On the usual VCTK+DEMAND simulated setup, USE-DDP stories parity with the strongest unsupervised baselines (e.g., unSE/unSE+ primarily based on optimum transport) and aggressive DNSMOS vs. MetricGAN-U (which immediately optimizes DNSMOS). Example numbers from the paper’s Table 1 (enter vs. techniques): DNSMOS improves from 2.54 (noisy) to ~3.03 (USE-DDP), PESQ from 1.97 to ~2.47; CBAK trails some baselines because of extra aggressive noise attenuation in non-speech segments—according to the express noise prior.

Data alternative just isn’t a element—it’s the end result
A central discovering: which clean-speech corpus defines the prior can swing outcomes and even create over-optimistic outcomes on simulated exams.
- In-domain prior (VCTK clear) on VCTK+DEMAND → finest scores (DNSMOS ≈3.03), however this configuration unrealistically “peeks” on the goal distribution used to synthesize the mixtures.
- Out-of-domain prior → notably decrease metrics (e.g., PESQ ~2.04), reflecting distribution mismatch and a few noise leakage into the clear department.

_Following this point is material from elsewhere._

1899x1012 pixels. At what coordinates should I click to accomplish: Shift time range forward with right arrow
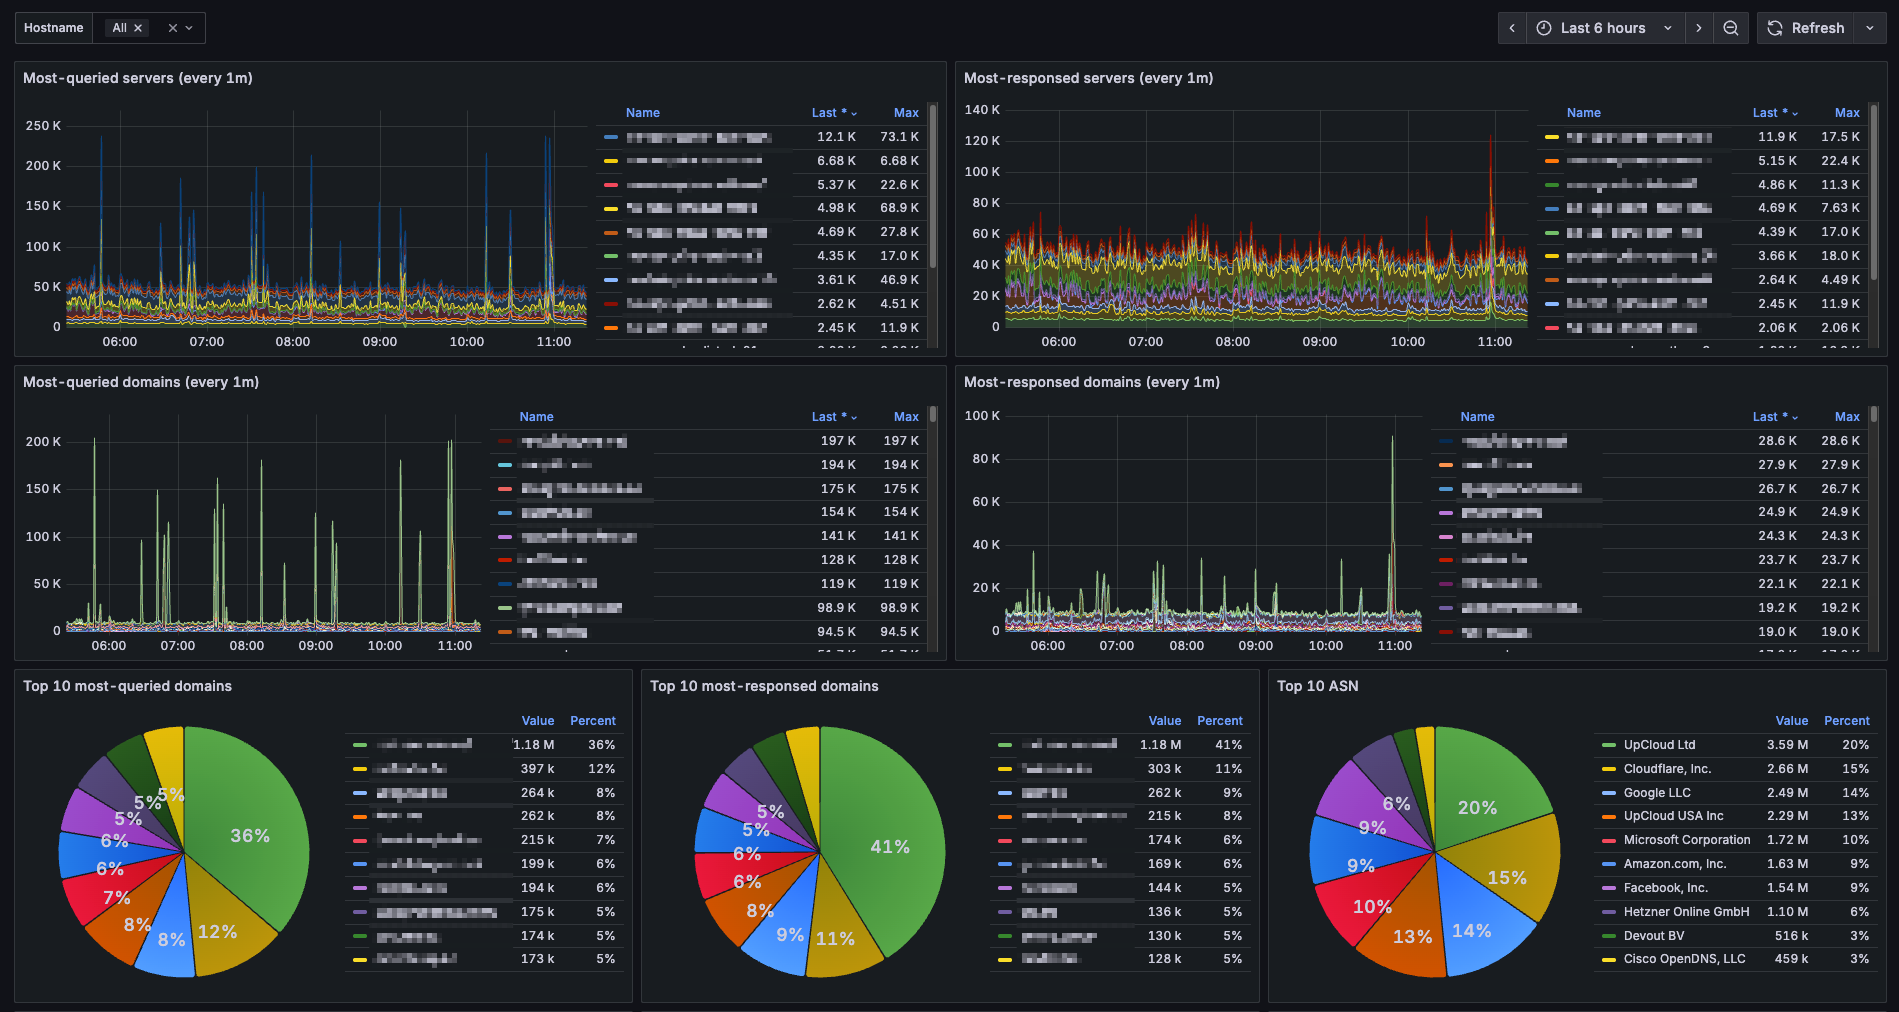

- Real-world CHiME-3: utilizing a “close-talk” channel as in-domain clear prior truly hurts—as a result of the “clear” reference itself accommodates setting bleed; an out-of-domain actually clear corpus yields increased DNSMOS/UTMOS on each dev and take a look at, albeit with some intelligibility trade-off below stronger suppression.
This clarifies discrepancies throughout prior unsupervised outcomes and argues for cautious, clear prior choice when claiming SOTA on simulated benchmarks.
Our Comments
The proposed dual-branch encoder-decoder structure treats enhancement as specific two-source estimation with data-defined priors, not metric-chasing. The reconstruction constraint (clear + noise = enter) plus adversarial priors over impartial clear/noise corpora offers a clear inductive bias, and initializing from a neural audio codec is a pragmatic solution to stabilize coaching. The outcomes look aggressive with unsupervised baselines whereas avoiding DNSMOS-guided aims; the caveat is that “clear prior” alternative materially impacts reported features, so claims ought to specify corpus choice.
Check out the PAPER. Feel free to take a look at our GitHub Page for Tutorials, Codes and Notebooks. Also, be at liberty to comply with us on Twitter and don’t neglect to affix our 100k+ ML SubReddit and Subscribe to our Newsletter. Wait! are you on telegram? now you can join us on telegram as well.
The submit This AI Paper Proposes a Novel Dual-Branch Encoder-Decoder Architecture for Unsupervised Speech Enhancement (SE) appeared first on MarkTechPost.